Our sequence analysis covers clinically important regions of each gene, including coding exons and 10 to 20 base pairs of adjacent intronic sequence on either side of the coding exons in the transcript listed below. In addition, the analysis covers the select non-coding variants specifically defined in the table below. Any variants that fall outside these regions are not analyzed. Any limitations in the analysis of these genes will be listed on the report. Contact client services with any questions.

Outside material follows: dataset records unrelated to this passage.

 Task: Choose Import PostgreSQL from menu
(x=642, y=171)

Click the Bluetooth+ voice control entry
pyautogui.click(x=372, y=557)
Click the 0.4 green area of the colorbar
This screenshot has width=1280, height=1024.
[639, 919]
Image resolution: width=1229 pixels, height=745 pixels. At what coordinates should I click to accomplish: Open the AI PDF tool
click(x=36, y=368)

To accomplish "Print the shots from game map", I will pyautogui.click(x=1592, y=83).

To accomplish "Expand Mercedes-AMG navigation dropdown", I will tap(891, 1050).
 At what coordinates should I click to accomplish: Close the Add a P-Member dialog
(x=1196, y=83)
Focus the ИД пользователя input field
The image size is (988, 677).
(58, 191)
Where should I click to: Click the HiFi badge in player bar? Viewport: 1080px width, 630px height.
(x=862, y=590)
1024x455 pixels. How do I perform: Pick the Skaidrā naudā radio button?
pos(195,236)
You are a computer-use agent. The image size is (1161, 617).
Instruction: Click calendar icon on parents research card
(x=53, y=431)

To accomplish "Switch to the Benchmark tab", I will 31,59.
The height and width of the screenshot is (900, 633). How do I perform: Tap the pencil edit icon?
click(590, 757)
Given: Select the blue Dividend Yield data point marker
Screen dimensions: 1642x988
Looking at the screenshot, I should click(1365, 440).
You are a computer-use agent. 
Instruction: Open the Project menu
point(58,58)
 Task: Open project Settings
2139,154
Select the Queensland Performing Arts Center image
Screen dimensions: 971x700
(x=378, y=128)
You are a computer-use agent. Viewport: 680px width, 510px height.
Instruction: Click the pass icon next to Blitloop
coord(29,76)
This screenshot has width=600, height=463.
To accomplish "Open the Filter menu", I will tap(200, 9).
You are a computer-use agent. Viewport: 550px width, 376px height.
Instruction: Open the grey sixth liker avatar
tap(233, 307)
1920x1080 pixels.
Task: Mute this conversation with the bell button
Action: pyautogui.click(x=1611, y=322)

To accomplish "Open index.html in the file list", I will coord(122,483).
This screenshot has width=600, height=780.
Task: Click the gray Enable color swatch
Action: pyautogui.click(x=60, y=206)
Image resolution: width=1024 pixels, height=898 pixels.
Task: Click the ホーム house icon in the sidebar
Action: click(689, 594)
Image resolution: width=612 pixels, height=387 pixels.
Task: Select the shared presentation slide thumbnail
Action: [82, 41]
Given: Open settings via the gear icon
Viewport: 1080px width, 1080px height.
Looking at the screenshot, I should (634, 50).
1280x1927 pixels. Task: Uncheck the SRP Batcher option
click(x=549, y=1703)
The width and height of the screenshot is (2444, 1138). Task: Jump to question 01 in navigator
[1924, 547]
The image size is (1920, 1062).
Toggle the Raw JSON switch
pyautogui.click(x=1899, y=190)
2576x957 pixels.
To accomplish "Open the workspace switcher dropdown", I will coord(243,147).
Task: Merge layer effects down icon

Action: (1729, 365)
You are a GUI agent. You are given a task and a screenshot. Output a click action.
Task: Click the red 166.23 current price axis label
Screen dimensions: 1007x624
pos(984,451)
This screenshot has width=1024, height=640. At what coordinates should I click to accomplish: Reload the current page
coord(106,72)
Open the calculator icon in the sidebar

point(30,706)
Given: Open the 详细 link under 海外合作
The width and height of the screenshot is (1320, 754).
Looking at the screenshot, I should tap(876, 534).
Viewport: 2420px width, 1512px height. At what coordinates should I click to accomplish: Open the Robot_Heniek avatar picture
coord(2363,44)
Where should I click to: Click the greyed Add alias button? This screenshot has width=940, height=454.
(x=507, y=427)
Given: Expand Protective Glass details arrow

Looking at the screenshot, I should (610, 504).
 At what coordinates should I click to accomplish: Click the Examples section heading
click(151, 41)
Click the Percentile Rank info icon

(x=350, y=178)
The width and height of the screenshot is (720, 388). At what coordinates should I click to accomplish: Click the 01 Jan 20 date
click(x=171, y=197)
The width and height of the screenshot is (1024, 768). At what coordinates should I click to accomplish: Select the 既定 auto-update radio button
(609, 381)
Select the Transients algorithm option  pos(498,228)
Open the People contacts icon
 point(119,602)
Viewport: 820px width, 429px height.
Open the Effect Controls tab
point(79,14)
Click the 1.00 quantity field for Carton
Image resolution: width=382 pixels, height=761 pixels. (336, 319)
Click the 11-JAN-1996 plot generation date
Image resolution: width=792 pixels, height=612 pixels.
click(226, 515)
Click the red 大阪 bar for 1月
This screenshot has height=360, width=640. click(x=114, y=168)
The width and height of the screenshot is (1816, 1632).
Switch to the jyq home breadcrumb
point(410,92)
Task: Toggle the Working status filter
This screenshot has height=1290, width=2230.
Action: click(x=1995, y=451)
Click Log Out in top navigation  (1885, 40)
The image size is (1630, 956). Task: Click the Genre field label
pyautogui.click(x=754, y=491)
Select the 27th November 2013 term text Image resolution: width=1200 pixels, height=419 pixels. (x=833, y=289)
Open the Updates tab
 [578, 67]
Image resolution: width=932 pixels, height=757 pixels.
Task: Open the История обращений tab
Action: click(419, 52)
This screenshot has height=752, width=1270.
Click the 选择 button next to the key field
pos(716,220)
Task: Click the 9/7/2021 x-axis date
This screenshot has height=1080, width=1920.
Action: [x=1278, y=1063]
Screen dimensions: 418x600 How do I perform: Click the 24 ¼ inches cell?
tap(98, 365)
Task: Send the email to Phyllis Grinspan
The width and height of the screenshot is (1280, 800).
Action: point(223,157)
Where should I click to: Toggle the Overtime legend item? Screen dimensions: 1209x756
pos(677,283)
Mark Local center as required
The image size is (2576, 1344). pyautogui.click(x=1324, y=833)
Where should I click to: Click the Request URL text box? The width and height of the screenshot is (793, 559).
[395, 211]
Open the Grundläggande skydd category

Based on validation study results, this assay achieves >99% analytical sensitivity and specificity for single nucleotide variants, insertions and deletions <15bp in length, and exon-level deletions and duplications. Invitae's methods also detect insertions and deletions larger than 15bp but smaller than a full exon but sensitivity for these may be marginally reduced. Invitae’s deletion/duplication analysis determines copy number at a single exon resolution at virtually all targeted exons. However, in rare situations, single-exon copy number events may not be analyzed due to inherent sequence properties or isolated reduction in data quality. Certain types of variants, such as structural rearrangements (e.g. inversions, gene conversion events, translocations, etc.) or variants embedded in sequence with complex architecture (e.g. short tandem repeats or segmental duplications), may not be detected. Additionally, it may not be possible to fully resolve certain details about variants, such as mosaicism, phasing, or mapping ambiguity. Unless explicitly guaranteed, sequence changes in the promoter, non-coding exons, and other non-coding regions are not covered by this assay. Please consult the test definition on our website for details regarding regions or types of variants that are covered or excluded for this test. This report reflects the analysis of an extracted genomic DNA sample. In very rare cases, (circulating hematolymphoid neoplasm, bone marrow transplant, recent blood transfusion) the analyzed DNA may not represent the patient's constitutional genome.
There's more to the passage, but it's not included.